A decisão de amputação baseia-se na viabilidade tecidual e risco de vida. Infecções profundas com instabilidade hemodinâmica ou necrose que impede a função motora são determinantes.

Contexto Educacional

O pé diabético é uma complicação multifatorial que envolve neuropatia periférica, doença arterial obstrutiva periférica (DAOP) e imunopatia. A perda da sensibilidade protetora predispõe a traumas repetitivos e úlceras, que podem ser colonizadas por flora polimicrobiana. A evolução para amputação ocorre quando o equilíbrio entre oferta de oxigênio e demanda metabólica é rompido pela infecção ou isquemia severa. O manejo exige uma abordagem multidisciplinar, focando na estabilização metabólica, controle infeccioso e restauração do fluxo sanguíneo quando possível.

Perguntas Frequentes

Quais os principais sinais de gravidade no pé diabético?

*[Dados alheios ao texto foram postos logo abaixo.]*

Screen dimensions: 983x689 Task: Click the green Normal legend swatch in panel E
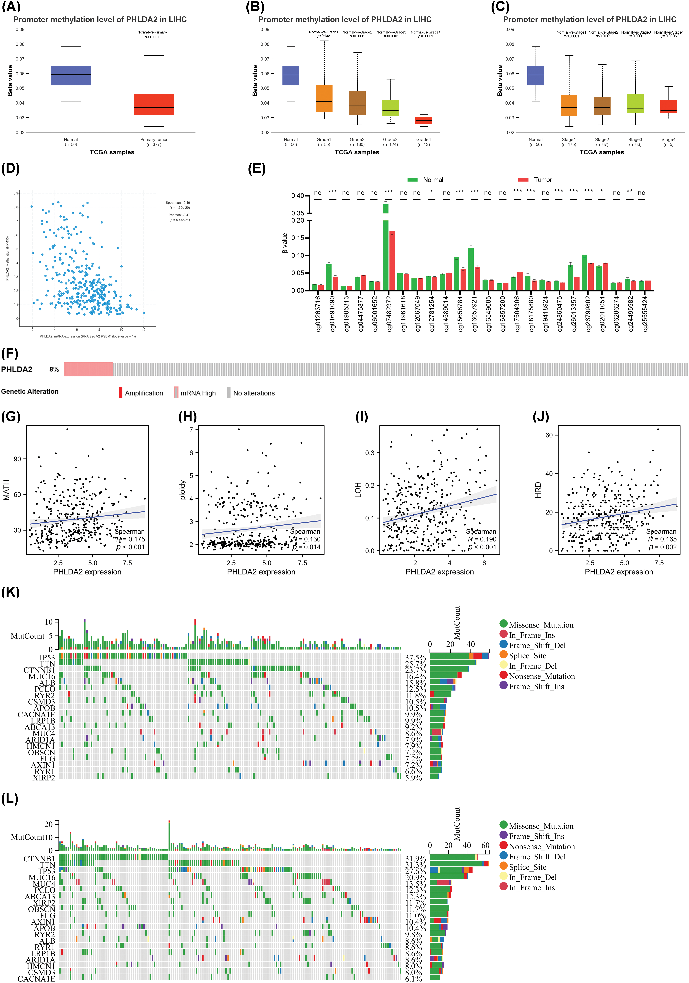412,180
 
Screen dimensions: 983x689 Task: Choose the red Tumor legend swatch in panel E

Os sinais de gravidade incluem a presença de infecção sistêmica (SIRS), crepitação ao toque (sugerindo gás nos tecidos), necrose extensa e isquemia crítica com ausência de pulsos distais. A classificação de Wagner ou a escala IWGDF ajudam a estratificar o risco de perda do membro. No caso clínico, a progressão para exsudato purulento e dor em paciente com pulsos diminuídos já sinaliza uma evolução preocupante que exige avaliação cirúrgica urgente para desbridamento ou amputação se houver necrose irreversível.

Quando a osteomielite indica amputação?

A osteomielite não é uma indicação absoluta de amputação primária, mas torna-se determinante quando há destruição óssea extensa que compromete a estabilidade mecânica do pé ou quando o tratamento clínico com antibioticoterapia prolongada e desbridamento conservador falha em controlar o foco infeccioso, especialmente em pacientes com má perfusão arterial.

Como prevenir a evolução para amputação?

A prevenção baseia-se no controle glicêmico rigoroso, exame diário dos pés, uso de calçados adequados e tratamento precoce de calosidades ou pequenas lesões. Em pacientes com úlceras estabelecidas, o desbridamento de tecidos desvitalizados, o controle da carga (offloading) e a avaliação da necessidade de revascularização são pilares fundamentais para o salvamento do membro.